● Problem statement: From the first line to the last, give the listing again exactly.

● Information supplied:
-- Opening Marker --
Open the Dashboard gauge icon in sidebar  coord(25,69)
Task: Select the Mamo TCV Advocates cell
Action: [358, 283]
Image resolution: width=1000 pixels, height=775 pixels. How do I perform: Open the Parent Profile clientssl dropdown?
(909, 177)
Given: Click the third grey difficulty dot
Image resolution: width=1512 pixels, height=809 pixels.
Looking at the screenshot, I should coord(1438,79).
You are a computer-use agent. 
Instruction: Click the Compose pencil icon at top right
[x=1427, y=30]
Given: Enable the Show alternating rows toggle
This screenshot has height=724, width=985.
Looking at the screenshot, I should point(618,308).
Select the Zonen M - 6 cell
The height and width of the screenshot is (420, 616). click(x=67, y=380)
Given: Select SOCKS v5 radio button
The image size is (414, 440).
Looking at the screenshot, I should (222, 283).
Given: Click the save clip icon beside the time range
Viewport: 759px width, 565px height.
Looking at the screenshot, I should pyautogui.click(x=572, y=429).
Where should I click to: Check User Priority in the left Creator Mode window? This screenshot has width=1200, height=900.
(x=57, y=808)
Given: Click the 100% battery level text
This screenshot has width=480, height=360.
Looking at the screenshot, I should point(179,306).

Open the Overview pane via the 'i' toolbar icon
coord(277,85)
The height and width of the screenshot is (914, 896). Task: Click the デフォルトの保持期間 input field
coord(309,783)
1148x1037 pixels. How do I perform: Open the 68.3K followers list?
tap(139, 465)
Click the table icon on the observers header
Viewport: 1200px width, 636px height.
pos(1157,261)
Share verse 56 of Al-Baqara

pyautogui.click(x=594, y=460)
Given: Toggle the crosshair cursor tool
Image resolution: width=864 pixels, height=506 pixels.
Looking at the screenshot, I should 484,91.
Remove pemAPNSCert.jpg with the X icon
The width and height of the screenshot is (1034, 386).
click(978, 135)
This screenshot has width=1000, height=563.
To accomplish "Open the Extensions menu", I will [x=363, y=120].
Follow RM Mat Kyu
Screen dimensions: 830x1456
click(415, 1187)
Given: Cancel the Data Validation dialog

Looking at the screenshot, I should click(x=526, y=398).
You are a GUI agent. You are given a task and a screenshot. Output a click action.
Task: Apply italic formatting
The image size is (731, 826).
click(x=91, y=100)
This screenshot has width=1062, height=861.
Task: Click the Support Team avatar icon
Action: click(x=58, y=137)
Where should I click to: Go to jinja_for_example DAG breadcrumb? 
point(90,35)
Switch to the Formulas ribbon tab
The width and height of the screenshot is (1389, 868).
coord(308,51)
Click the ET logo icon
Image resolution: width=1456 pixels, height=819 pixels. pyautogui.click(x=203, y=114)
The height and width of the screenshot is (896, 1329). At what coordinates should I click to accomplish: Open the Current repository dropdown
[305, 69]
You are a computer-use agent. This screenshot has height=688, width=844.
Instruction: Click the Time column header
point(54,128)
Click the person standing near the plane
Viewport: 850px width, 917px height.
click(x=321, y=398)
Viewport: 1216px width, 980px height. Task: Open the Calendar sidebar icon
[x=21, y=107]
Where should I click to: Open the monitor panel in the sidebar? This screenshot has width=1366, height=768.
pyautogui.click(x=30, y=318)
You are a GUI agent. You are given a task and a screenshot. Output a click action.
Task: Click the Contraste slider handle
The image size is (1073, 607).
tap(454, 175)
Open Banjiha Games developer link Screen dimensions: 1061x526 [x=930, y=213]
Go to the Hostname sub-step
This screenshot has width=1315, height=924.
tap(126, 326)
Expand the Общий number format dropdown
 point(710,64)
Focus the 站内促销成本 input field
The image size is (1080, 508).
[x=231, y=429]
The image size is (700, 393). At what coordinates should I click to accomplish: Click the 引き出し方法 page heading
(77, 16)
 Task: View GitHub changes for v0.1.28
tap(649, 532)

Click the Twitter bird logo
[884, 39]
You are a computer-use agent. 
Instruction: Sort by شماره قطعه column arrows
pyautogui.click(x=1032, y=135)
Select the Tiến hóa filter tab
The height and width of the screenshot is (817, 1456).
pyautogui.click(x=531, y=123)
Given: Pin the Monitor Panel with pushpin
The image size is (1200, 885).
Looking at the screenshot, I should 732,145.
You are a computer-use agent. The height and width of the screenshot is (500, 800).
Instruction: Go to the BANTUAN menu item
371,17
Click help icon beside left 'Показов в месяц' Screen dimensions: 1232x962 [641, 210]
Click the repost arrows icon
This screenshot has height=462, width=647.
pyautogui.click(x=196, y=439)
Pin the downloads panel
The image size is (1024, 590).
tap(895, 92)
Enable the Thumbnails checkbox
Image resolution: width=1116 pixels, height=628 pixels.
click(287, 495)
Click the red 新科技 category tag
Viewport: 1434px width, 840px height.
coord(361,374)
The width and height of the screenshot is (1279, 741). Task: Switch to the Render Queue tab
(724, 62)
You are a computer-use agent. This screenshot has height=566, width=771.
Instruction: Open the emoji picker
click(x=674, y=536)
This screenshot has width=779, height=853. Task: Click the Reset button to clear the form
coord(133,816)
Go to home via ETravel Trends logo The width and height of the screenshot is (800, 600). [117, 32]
-- Closing Marker --
● Your response:
Open the Dashboard gauge icon in sidebar  coord(25,69)
Task: Select the Mamo TCV Advocates cell
Action: [358, 283]
Image resolution: width=1000 pixels, height=775 pixels. How do I perform: Open the Parent Profile clientssl dropdown?
(909, 177)
Given: Click the third grey difficulty dot
Image resolution: width=1512 pixels, height=809 pixels.
Looking at the screenshot, I should coord(1438,79).
You are a computer-use agent. 
Instruction: Click the Compose pencil icon at top right
[x=1427, y=30]
Given: Enable the Show alternating rows toggle
This screenshot has height=724, width=985.
Looking at the screenshot, I should point(618,308).
Select the Zonen M - 6 cell
The height and width of the screenshot is (420, 616). click(x=67, y=380)
Given: Select SOCKS v5 radio button
The image size is (414, 440).
Looking at the screenshot, I should (222, 283).
Given: Click the save clip icon beside the time range
Viewport: 759px width, 565px height.
Looking at the screenshot, I should pyautogui.click(x=572, y=429).
Where should I click to: Check User Priority in the left Creator Mode window? This screenshot has width=1200, height=900.
(x=57, y=808)
Given: Click the 100% battery level text
This screenshot has width=480, height=360.
Looking at the screenshot, I should point(179,306).

Open the Overview pane via the 'i' toolbar icon
coord(277,85)
The height and width of the screenshot is (914, 896). Task: Click the デフォルトの保持期間 input field
coord(309,783)
1148x1037 pixels. How do I perform: Open the 68.3K followers list?
tap(139, 465)
Click the table icon on the observers header
Viewport: 1200px width, 636px height.
pos(1157,261)
Share verse 56 of Al-Baqara

pyautogui.click(x=594, y=460)
Given: Toggle the crosshair cursor tool
Image resolution: width=864 pixels, height=506 pixels.
Looking at the screenshot, I should 484,91.
Remove pemAPNSCert.jpg with the X icon
The width and height of the screenshot is (1034, 386).
click(978, 135)
This screenshot has width=1000, height=563.
To accomplish "Open the Extensions menu", I will [x=363, y=120].
Follow RM Mat Kyu
Screen dimensions: 830x1456
click(415, 1187)
Given: Cancel the Data Validation dialog

Looking at the screenshot, I should click(x=526, y=398).
You are a GUI agent. You are given a task and a screenshot. Output a click action.
Task: Apply italic formatting
The image size is (731, 826).
click(x=91, y=100)
This screenshot has width=1062, height=861.
Task: Click the Support Team avatar icon
Action: click(x=58, y=137)
Where should I click to: Go to jinja_for_example DAG breadcrumb? 
point(90,35)
Switch to the Formulas ribbon tab
The width and height of the screenshot is (1389, 868).
coord(308,51)
Click the ET logo icon
Image resolution: width=1456 pixels, height=819 pixels. pyautogui.click(x=203, y=114)
The height and width of the screenshot is (896, 1329). At what coordinates should I click to accomplish: Open the Current repository dropdown
[305, 69]
You are a computer-use agent. This screenshot has height=688, width=844.
Instruction: Click the Time column header
point(54,128)
Click the person standing near the plane
Viewport: 850px width, 917px height.
click(x=321, y=398)
Viewport: 1216px width, 980px height. Task: Open the Calendar sidebar icon
[x=21, y=107]
Where should I click to: Open the monitor panel in the sidebar? This screenshot has width=1366, height=768.
pyautogui.click(x=30, y=318)
You are a GUI agent. You are given a task and a screenshot. Output a click action.
Task: Click the Contraste slider handle
The image size is (1073, 607).
tap(454, 175)
Open Banjiha Games developer link Screen dimensions: 1061x526 [x=930, y=213]
Go to the Hostname sub-step
This screenshot has width=1315, height=924.
tap(126, 326)
Expand the Общий number format dropdown
 point(710,64)
Focus the 站内促销成本 input field
The image size is (1080, 508).
[x=231, y=429]
The image size is (700, 393). At what coordinates should I click to accomplish: Click the 引き出し方法 page heading
(77, 16)
 Task: View GitHub changes for v0.1.28
tap(649, 532)

Click the Twitter bird logo
[884, 39]
You are a computer-use agent. 
Instruction: Sort by شماره قطعه column arrows
pyautogui.click(x=1032, y=135)
Select the Tiến hóa filter tab
The height and width of the screenshot is (817, 1456).
pyautogui.click(x=531, y=123)
Given: Pin the Monitor Panel with pushpin
The image size is (1200, 885).
Looking at the screenshot, I should 732,145.
You are a computer-use agent. The height and width of the screenshot is (500, 800).
Instruction: Go to the BANTUAN menu item
371,17
Click help icon beside left 'Показов в месяц' Screen dimensions: 1232x962 [641, 210]
Click the repost arrows icon
This screenshot has height=462, width=647.
pyautogui.click(x=196, y=439)
Pin the downloads panel
The image size is (1024, 590).
tap(895, 92)
Enable the Thumbnails checkbox
Image resolution: width=1116 pixels, height=628 pixels.
click(287, 495)
Click the red 新科技 category tag
Viewport: 1434px width, 840px height.
coord(361,374)
The width and height of the screenshot is (1279, 741). Task: Switch to the Render Queue tab
(724, 62)
You are a computer-use agent. This screenshot has height=566, width=771.
Instruction: Open the emoji picker
click(x=674, y=536)
This screenshot has width=779, height=853. Task: Click the Reset button to clear the form
coord(133,816)
Go to home via ETravel Trends logo The width and height of the screenshot is (800, 600). [117, 32]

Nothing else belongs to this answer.